The extradition shall not take place unless the evidence be found sufficient, according to the laws of the State applied to, either to justify the committal of the prisoner for trial, in case the crime has been committed in the territory of the said State, or to prove that the prisoner is the identical person convicted by the Courts of the State which makes the requisition, and that the crime of which he has been convicted is one in respect of which extradition could, at the time of such conviction, have been granted by the State applied to.
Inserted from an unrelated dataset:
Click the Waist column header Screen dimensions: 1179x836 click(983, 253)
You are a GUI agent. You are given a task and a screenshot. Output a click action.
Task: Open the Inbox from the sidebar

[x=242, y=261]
The fugitive criminal shall not be surrendered until the expiration of 15 days from the date of his being committed to prison to await his surrender.
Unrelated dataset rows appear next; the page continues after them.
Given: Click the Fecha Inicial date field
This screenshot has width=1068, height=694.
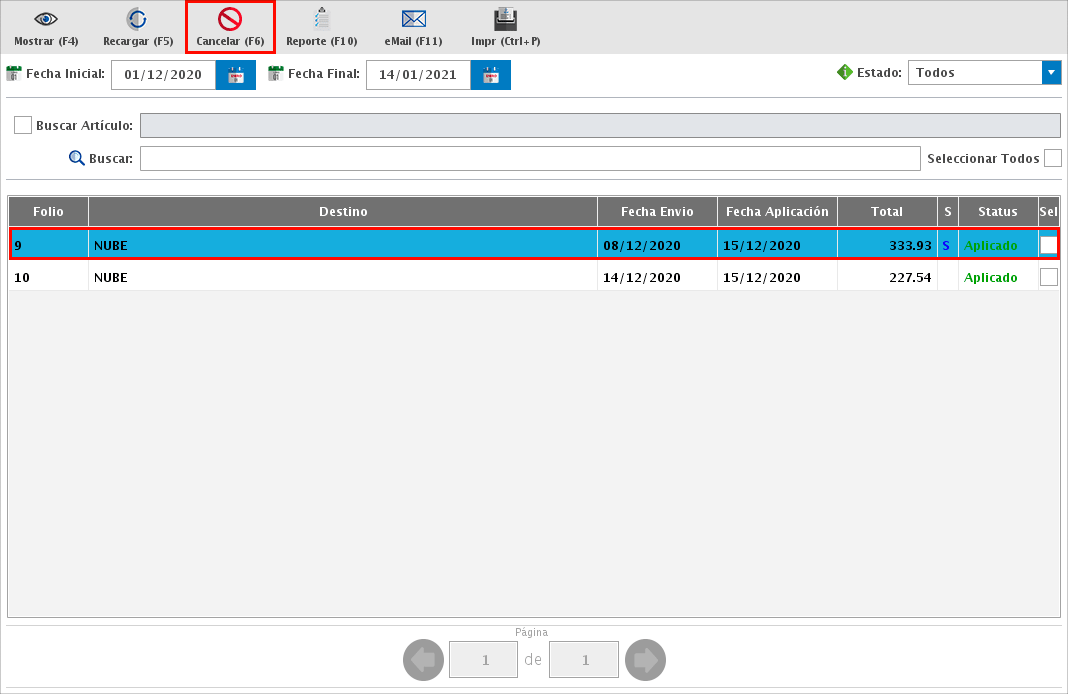Looking at the screenshot, I should point(163,75).
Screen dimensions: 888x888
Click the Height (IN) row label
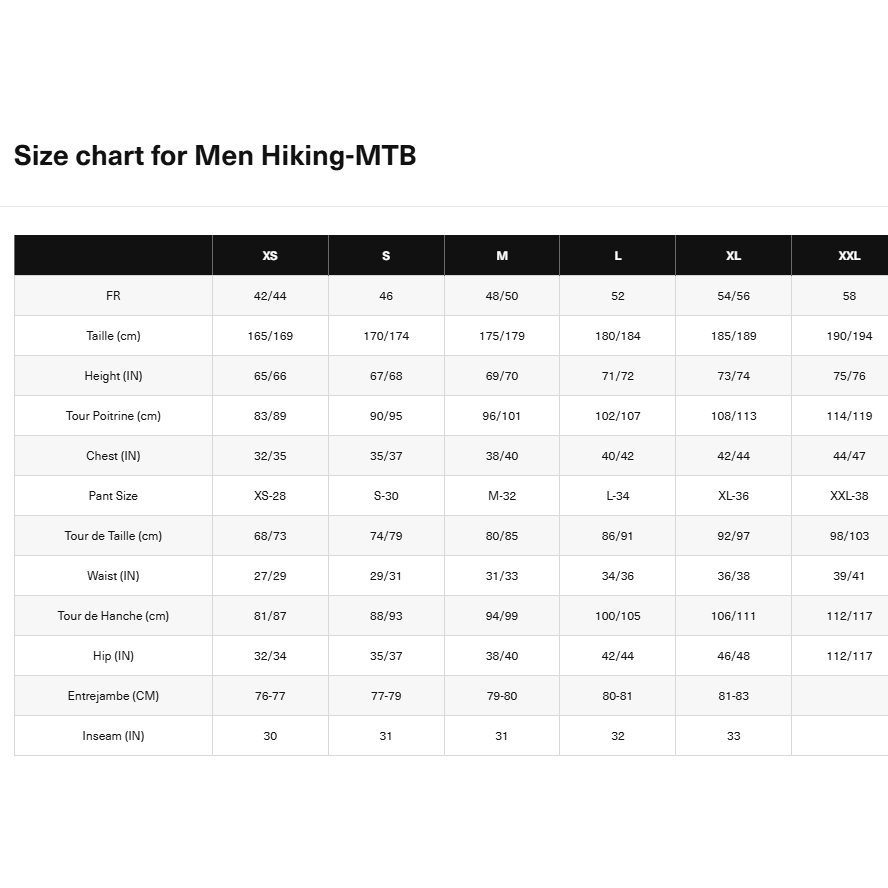(x=113, y=376)
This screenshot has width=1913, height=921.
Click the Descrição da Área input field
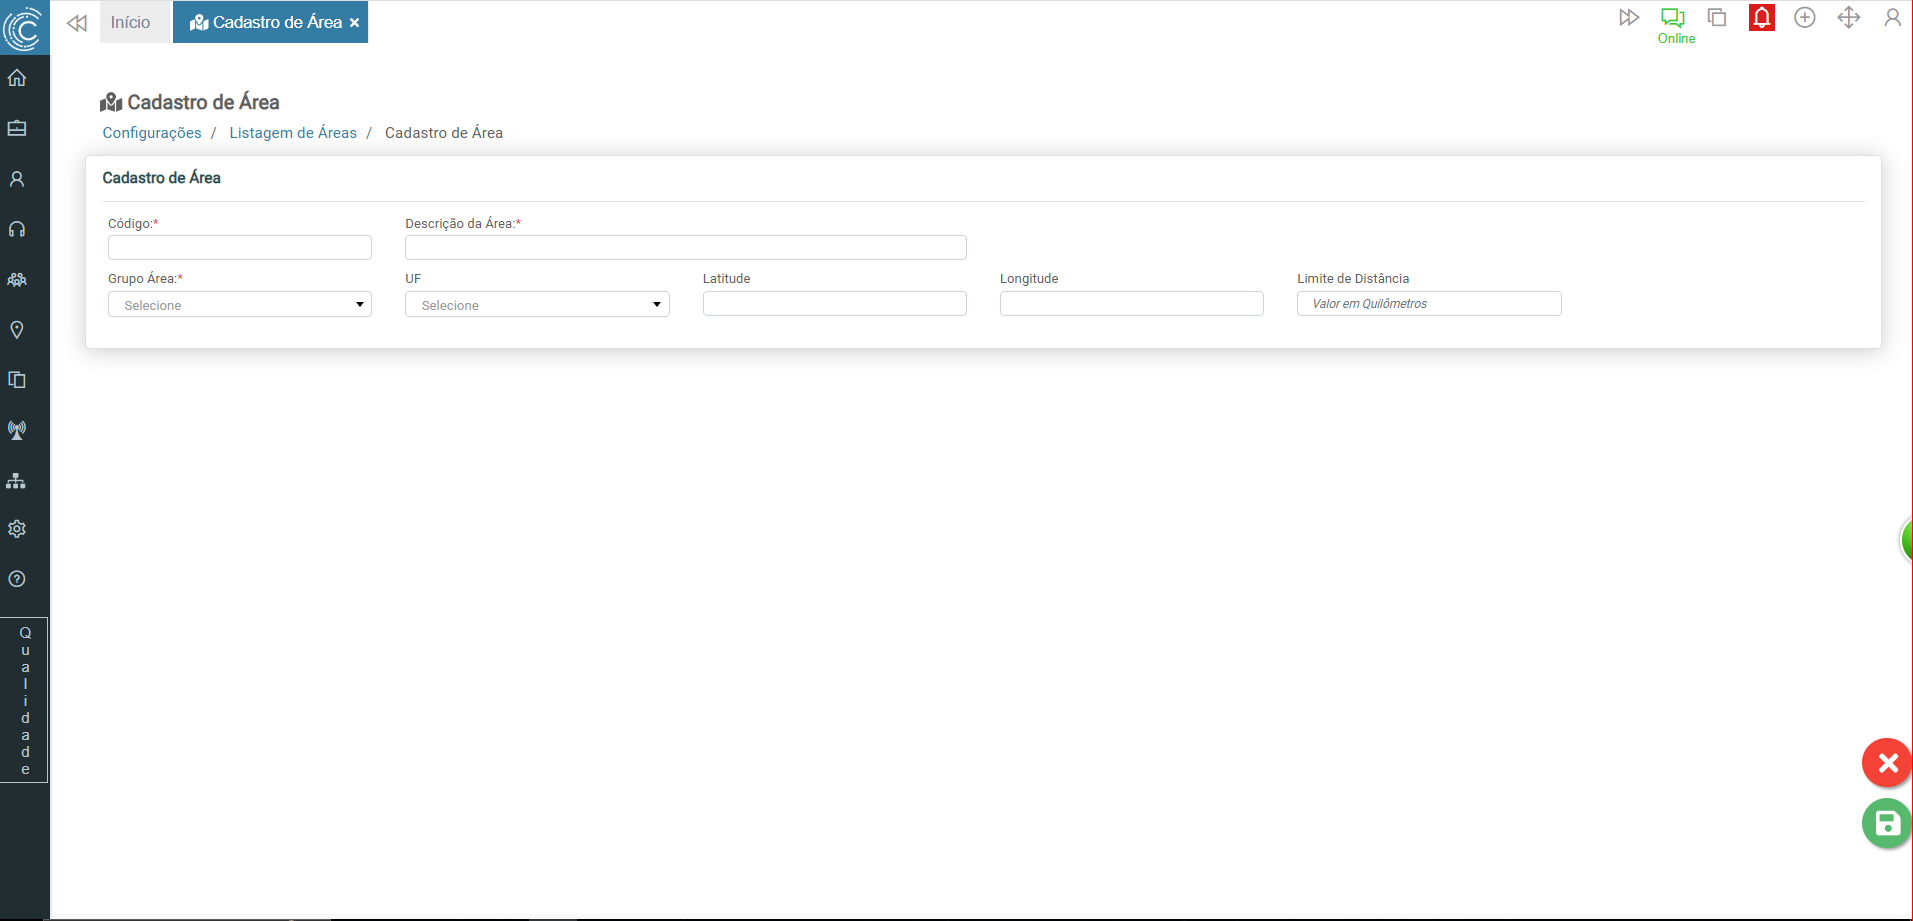coord(685,247)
If the individual claimed by one of the two High Contracting Parties in pursuance of the present Treaty should be also claimed by one or several other Powers, on account of other crimes or offences committed upon their respective territories, his extradition shall be granted to that State whose demand is earliest in date.
If sufficient evidence for the extradition be not produced within three months from the date of the apprehension of the fugitive, or within such further time as the State applied to, or the proper Tribunal thereof, shall direct, the fugitive shall be set at liberty.
All articles seized which were in the possession of the person to be surrendered, at the time of his apprehension, shall, if the competent authority of the State applied to for the extradition has ordered the delivery thereof, be given up when the extradition takes place, and the said delivery shall extend, not merely to the stolen articles, but to everything that may serve as a proof of the crime.
All expenses connected with extradition shall be borne by the demanding State.
The stipulations of the present Treaty shall be applicable to the Colonies and foreign possessions of Her Britannic Majesty, so far as the laws for the time being in force in such Colonies and foreign possessions respectively will allow.
The requisition for the surrender of a fugitive criminal who has taken refuge in any of such Colonies or foreign possessions may be made to the Governor chief authority of such Colony or possession by any person authorized to act in such Colony or possession as a Consular officer of Liberia, or if there is no such Consular Officer in the Colony, by the Diplomatic Representative of Liberia in London, or, in his absence, by the Liberian Consul-General.
Such requisitions may be disposed of, subject always, as nearly as may be, and so far as the law of such Colony or foreign possession will allow, to the provisions of this Treaty, by the said Governor or chief authority, who, however, shall be at liberty either to grant the surrender or to refer the matter to his Government.
Her Britannic Majesty shall, however, be at liberty to make special arrangements in the British Colonies and foreign possessions for the surrender of criminals from Liberia who may take refuge within such Colonies and foreign possessions, on the basis, as nearly as may be, and so far as the law of such Colony or foreign possession will allow, of the provisions of the present Treaty.
Requisitions for the surrender of a fugitive criminal emanating from any Colony or foreign possession of Her Britannic Majesty shall be governed by the rules laid down in the preceding Articles of the present Treaty.
The present Treaty shall come into force 10 days after its publication, in conformity with the forms prescribed by the laws of the High Contracting Parties. It may be terminated by either of the High Contracting Parties at any time on giving to the other six months' notice of its intention to do so.
The Treaty shall be ratified, and the ratifications shall be exchanged at London as soon as possible.
IN WITNESS WHEREOF the respective Plenipotentiaries have signed the same, and have affixed thereto the seal of their arms.
DONE at London, the 16th day of December, 1892.